Nonetheless, Art Garfunkel was an early inspiration. "It was about how beautiful and dreamy his voice is and the fact that the voice belonged to a man." His mother encouraged him to listen to Tony Bennett, who he still rates above Frank Sinatra for his emotional connection to a lyric, but most of his other mentors are women because "there's a vulnerability to female performers that a lot of men don't have". He cites Roberta Flack as central to his vocal development. "Songs like `Reverend Lee' and `The First Time Ever I Saw Your Face', which I do a very good karaoke version of!"

He began singing at his Pentecostal church in the West Indies at the age of 13, but believes that listening to people like Dusty Springfield, Karen Carpenter and Shirley Bassey really taught him how to express himself vocally. (Dusty in Memphis remains one of his favourite albums.) Those women, and plenty more besides, have traditionally cornered the pain market, producing album after album of "My man's left me and I'm miserable". He points to Peggy Lee - "very devil-may-care and world-weary, like in `Is That All There Is?' - and Nina Simone. "She's so acidic. There's pain there, but it's aggressive. She's saying, `there's someone who's responsible and as soon as I get my hands on him, the guy's gonna die!'"

A Little Communication is a Nineties spin on all that. He's learned the trick of being confidently vulnerable.

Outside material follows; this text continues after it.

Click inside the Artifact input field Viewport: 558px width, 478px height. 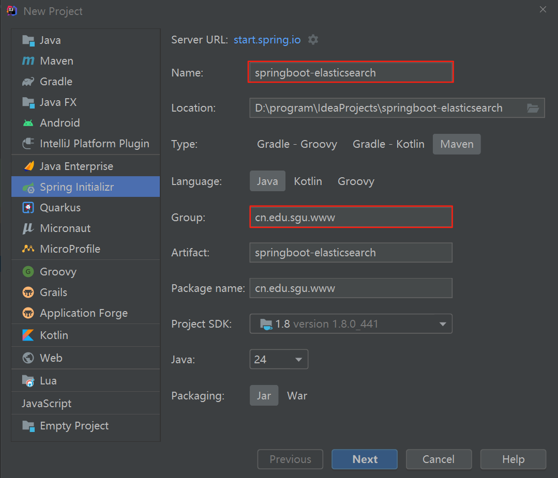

His sombre face looming out of the publicity photos may be a shade intimidating, but he comes across as self-assured and beguilingly gentle. His lyrics alone illustrate his unusual willingness to reveal himself. The subtext is about wanting to be with someone, admitting errors of the past and acknowledging the cost, but hoping to have learned from his mistakes. Importantly, he manages to escape the standard male smugness which runs along the lines of: "Hey, I've been a really bad boy, but I've apologised so it's fine."

His views on masculinity go way back. His father left home when he was young "and I grew up feeling basically appalled by a lot of the men in my family and what they were capable of doing to the women they were supposed to love. I had very different notions of what affection should be. It sounds daft, but a lot of what I've expressed so far in my career has been about men-hating. It's no longer like that. I think I've grown up and I've begun to understand men, which is to understand myself. That's what makes my music tick".